The eradication campaign is also overly optimistic about eradicating wild Type 1 virus from Afghanistan and Pakistan, which are notoriously difficult to manage because of inaccessible topography and nomadic populations, he said.
“The narrative that’s being promoted is that we are very, very close again in Pakistan, Afghanistan as well,” Sutter added. “And we are not close.”
In some ways, the eradication goal is farther away than it was in 2016.
Because children who received the oral vaccine after 2016 are not protected from Type 2 poliovirus, it now has more opportunities to set off a chain of infections, Thompson said.
Other factors, including conflict zones and weak routine immunisation programmes, continue to prevent eradication. Vaccine hesitancy, growing populations and overcrowding further complicate matters.
Before the war, polio would have found little purchase in Gaza, where vaccination rates hovered around 99%. By mid-2024, the rate had dropped to about 86%, below the threshold needed to prevent outbreaks.
No signs of polio have been seen in North Sinai since December. By then, the virus may have already made its way into Gaza, where it found exactly the conditions – many unvaccinated children packed together in unsanitary situations – that allow it to thrive.
Vaccination campaigns are best conducted door to door to ensure no child is missed. But that is not possible in Gaza, where many homes have been destroyed and people are moving in search of relatives or safe havens.
The Israeli Government did not acquiesce to the WHO’s requests to vaccinate over a period of seven days and to begin the campaign first in the north and finish in the south, which has the largest population of unvaccinated children.
Instead, health officials were told to start the campaign in the central zone and finish in the north.
So far, the campaign has succeeded in immunising many more children than expected. That may be because the WHO underestimated the number of children who needed the vaccine or because some families travelled from other parts of Gaza to get the vaccine, Jafari said.
Experts with the eradication programme remain optimistic that the world can eradicate all types of polio, everywhere.
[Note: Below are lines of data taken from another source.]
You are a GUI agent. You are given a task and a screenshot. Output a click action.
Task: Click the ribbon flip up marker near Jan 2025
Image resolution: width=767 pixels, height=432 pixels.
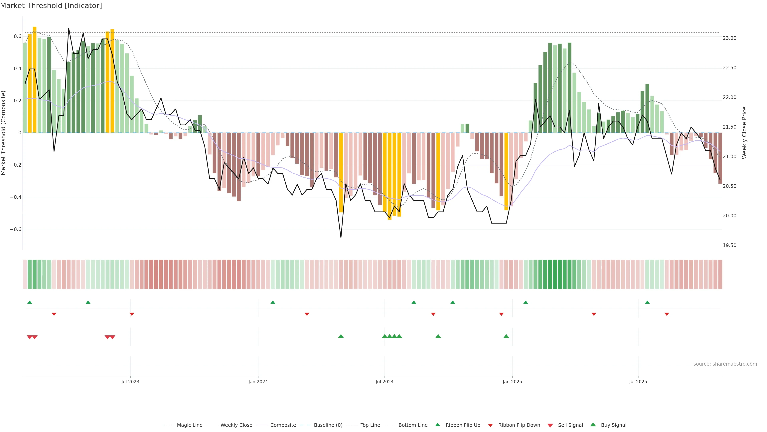(526, 302)
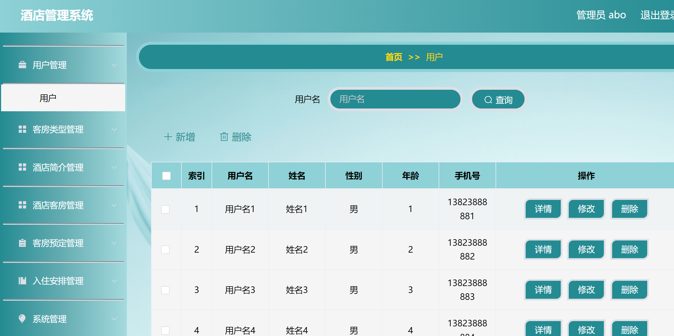Screen dimensions: 674x336
Task: Collapse the 用户管理 menu chevron
Action: 114,65
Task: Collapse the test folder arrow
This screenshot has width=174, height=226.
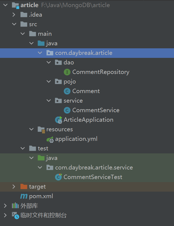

The vaccine in Gaza is a newer version of the Type 2 oral vaccine, which relies on a weakened virus that is less likely to regain virulence. It has cut the risk of vaccine-derived outbreaks by 80%, said Dr Ananda Bandyopadhyay, deputy director for polio at the Bill & Melinda Gates Foundation.
The children immunised for the first time in Gaza remain vulnerable to Type 1 polio, should that virus find its way into the region from Pakistan or Afghanistan, where it still circulates.
Later this month, a WHO committee will discuss potentially using the Type 2 oral vaccine alongside the one that targets Types 1 and 3, at least in some areas at high risk.
“One has to still figure out as to how exactly you do that,” Bandyopadhyay said.